This proposal seeks ways to measure and minimize damage to the chromosomes and DNA of cells to be used for stem cell therapy. These cells are called iPSCs, which stands for induced pluripotent stem cells, and they serve as stem cells for replacing cells that have been lost due to disease.
In order to make iPSCs, we and others use normal cells from the body (called somatic cells) and use genetic methods to push them into being stem-cell like. This is a promising approach because we can use the patient's own cells for this. However, we do not know how much genetic damage that we cause when we manipulate and then push the cells to become stem cells. We must have ways to measure and decide whether any genetic damage is excessive. Excessively damaged iPSCs could be quite dangerous because they might not behave normally, and they could even become tumors.
The goals here are:
1. Measure the amount of genetic damage in the iPSCs compared to the cells from which they are created (Aim 1A). It turns out that it is not trivial to measure the amount of genetic damage across the entire human genome. Our research team has a remarkably strong background in genetic and biochemical measurement of chromosomal and DNA damage.

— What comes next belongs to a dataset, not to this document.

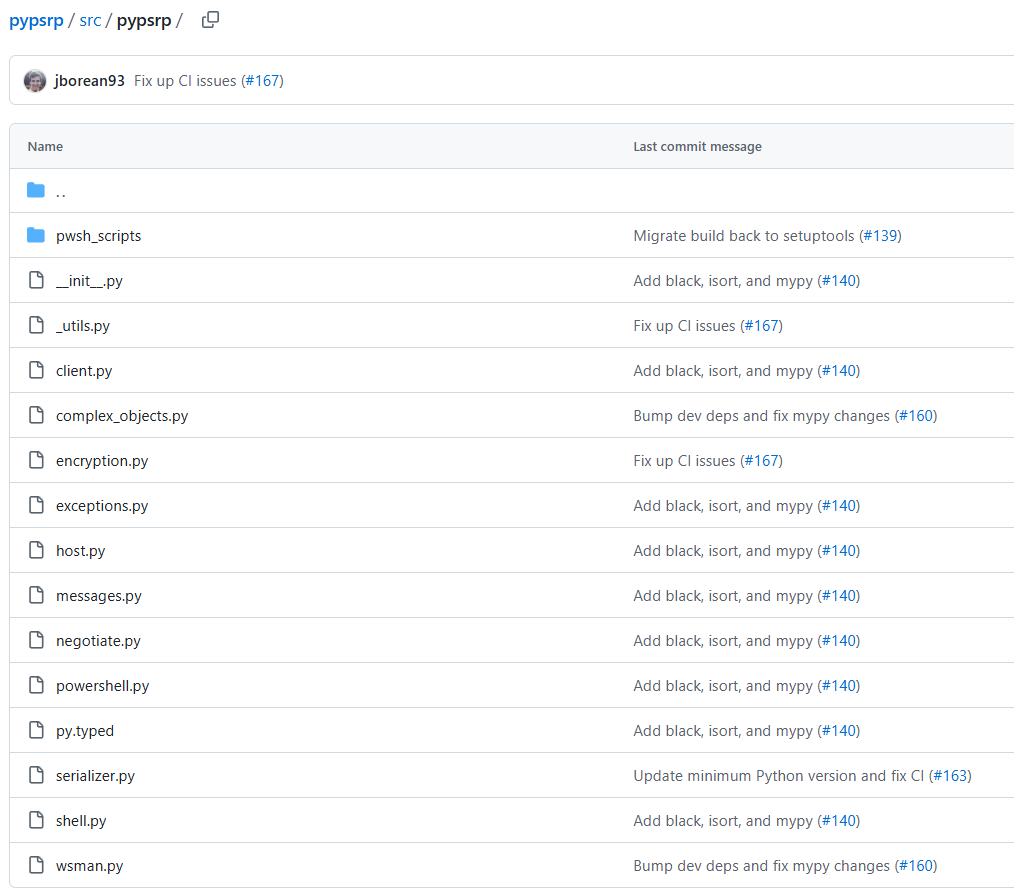
Task: Open 'Bump dev deps' commit message for wsman.py
Action: point(761,866)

2. Measure the amount of genetic damage in iPSCs after gene correction procedures. Gene correction will be a central step in using human stem cells to cure disease. For example, if a person has a disease, then, often, one of their genes predisposes to this disease. In these cases, it is helpful if we can correct that one gene before making the iPSCs or after making them. Our team is the most experienced in the world in human gene correction. In Aim 1B, C and Aim 2, we assess the amount of genetic damage that arises during the gene correction process.

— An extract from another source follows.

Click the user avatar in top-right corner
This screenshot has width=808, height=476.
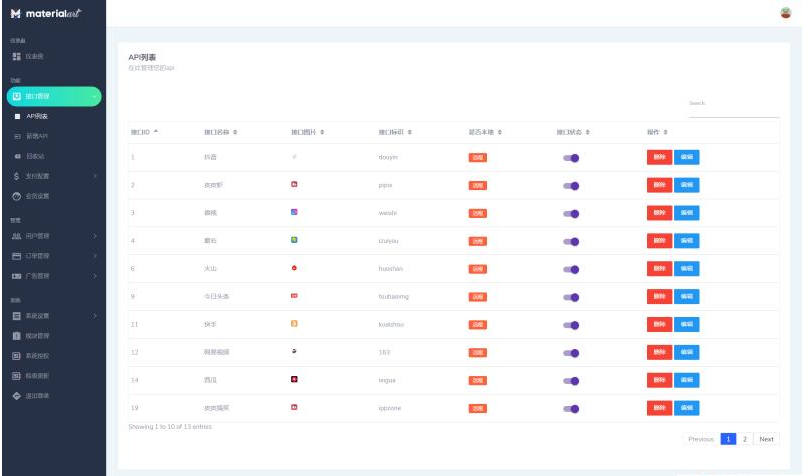(785, 12)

3. Develop gentler ways of handling somatic cells and the iPSCs derived from them, so as to keep genetic damage to a minimum (Aim 3). Cells of our body are normally accustomed to seeing only about 3% oxygen in the dissolved gas around them when in our tissues. This is much lower than the 20% oxygen in room air and in the liquids (including laboratory solutions) that we use to wash and nourish such cells in the laboratory. Too much oxygen results in oxidation of the molecules that compose our cells, including the DNA that makes up our genome. We will develop methods that help the iPSC cells (or their somatic cell precursors) to make proteins that help protect them from high oxygen and oxidative conditions (Aim 3A). We will also develop reagents to add to the liquid in which we grow the cells in the laboratory to protect them from the oxidative environment (Aim 3B). We will also examine how the highly oxidative conditions affect the gene correction process (Aim 3C).
Genetic quality is a critical aspect of stem cells, including iPSCs. This project will lay the foundation for minimizing any unwanted genetic damage.
The research proposed here will benefit the state of California in at least three major ways.
First, the research here will move the application of stem cells to human disease forward. The progress that we will make will provide a firm foundation for assessing the genetic quality and genetic problems with various preparations of iPS cells. It will also generate better methods for preserving iPS cells in a genetically undamaged state.
Second, the work here will advance biotechnology on stem cells within California.
Third, the most immediate impact of this work will be to fund employment within the health research sector within California. The companies to which we planning to send samples or with who we are collaborating are all located in California (see Letters of Collaboration).